Rather than being in all (and none) of the rooms in the final montage, Michael
had to go somewhere specific and literal, and that place turned out to be nowhere
new or especially exciting. Just locked
back up.
And in turn, barring the (thematically and politically untenable)
route of killing her off, Laurie’s story can only get better than where we left
her. And so we get Curtis kicking ass in her 60s, which is par for the course
for most of these legacy sequels. They often seem to exist just so aging stars
can “prove” they “still got it” by pretending to kick even more ass than they pretended
to kick in their prime. The best of them find more interesting things to do
than play out some divorced dad’s three-quarter-life crisis fantasy. Mad
Max: Fury Road sidesteps the
whole issue by eschewing continuity and the need to incorporate a 60-something Max,
or Mel Gibson, into the mix. The most
interesting thing about The Last Jedi
is how it pointedly avoids making Luke a bigger badass than ever. Creed
is great in no small part because Sylvester Stallone had the grace to abdicate
the ring for a supporting role. Perhaps
he found it easier to step aside and let the younger generation take the lead
since he’d already brought his iconic bruiser back from retirement to prove he could
still kick 20 year-old ass in Rocky V. And also in Rocky Balboa.

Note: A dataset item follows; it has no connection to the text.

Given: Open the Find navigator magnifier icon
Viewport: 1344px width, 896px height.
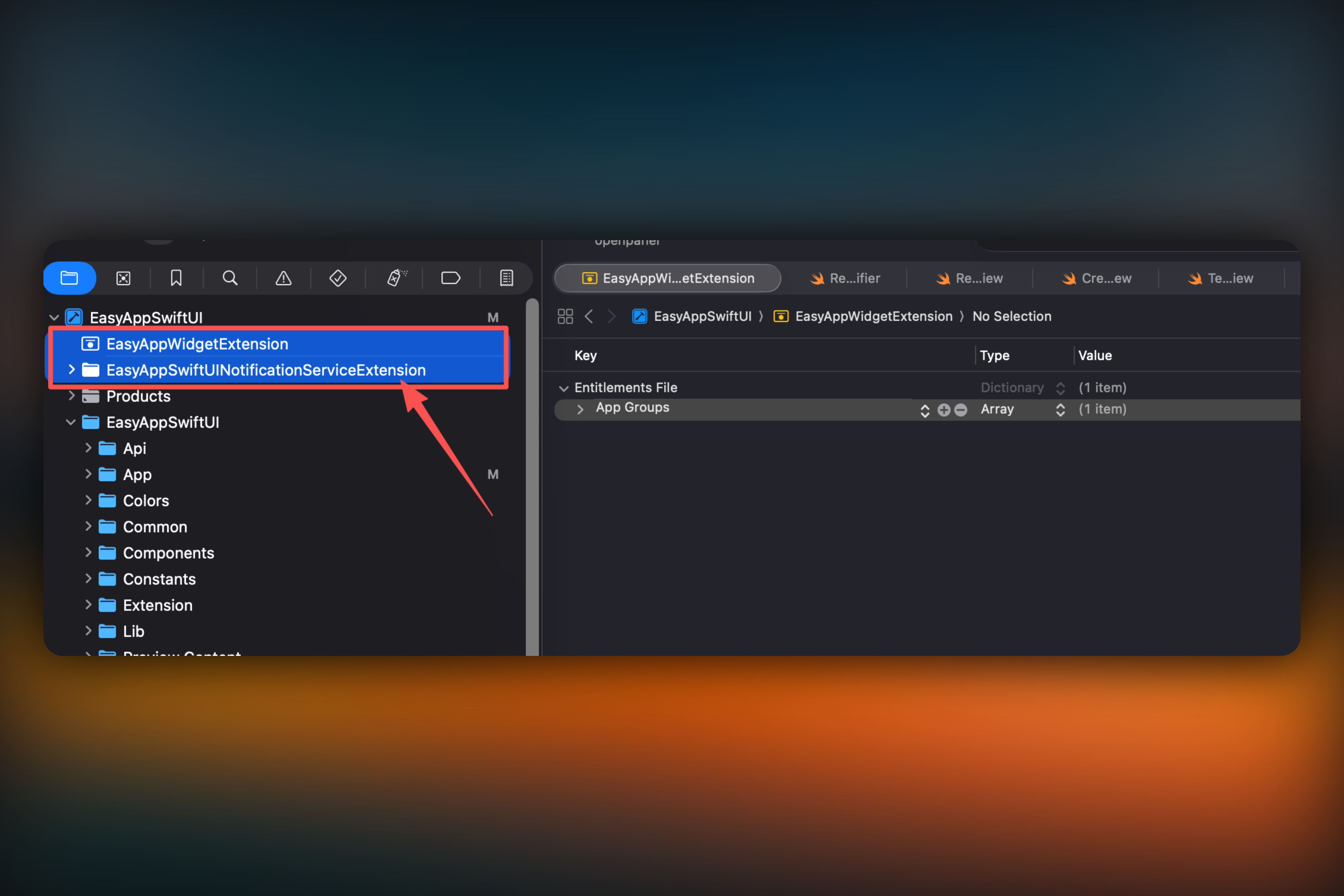Looking at the screenshot, I should pyautogui.click(x=230, y=278).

And also in Rambo (2008). And The Expendables. And The Expendables 2 and 3. |
Speaking of Sly, before he was the poster boy for the efforts
to forcibly botox the entirety of the 1980s into the 2010s, he was a preeminent
force in the spat of movies in the 80s where he or Chuck Norris basically went
back and got a do-over on Vietnam, so we could win it this time. It may seem like I’m veering completely off-topic,
but this sort of thing relates to my antipathy about bringing Michael Myers back to
Haddonfield so he can lose this time. Because while this impulse is sort of
silly and self-indulgent when you dig into it, at least Vietnam was real, a legit trauma
for the psyche of a nation. The Boogeyman is not, and apparently my generation’s Vietnam, the formative trauma we are still struggling to process as we advance into
middle age, was a slasher movie. It’s one thing to use narrative fiction to game the system so that
you can vanquish your historical enemies, in however a vicarious a fashion. What does it say when you have to use a movie
to game the system to defeat another movie?
Something faintly pathetic, I suspect. Which is part of why no matter how good Halloween 18 was in most respects, part
of me still feels that it may have been better to let sleeping Boogeymen lie.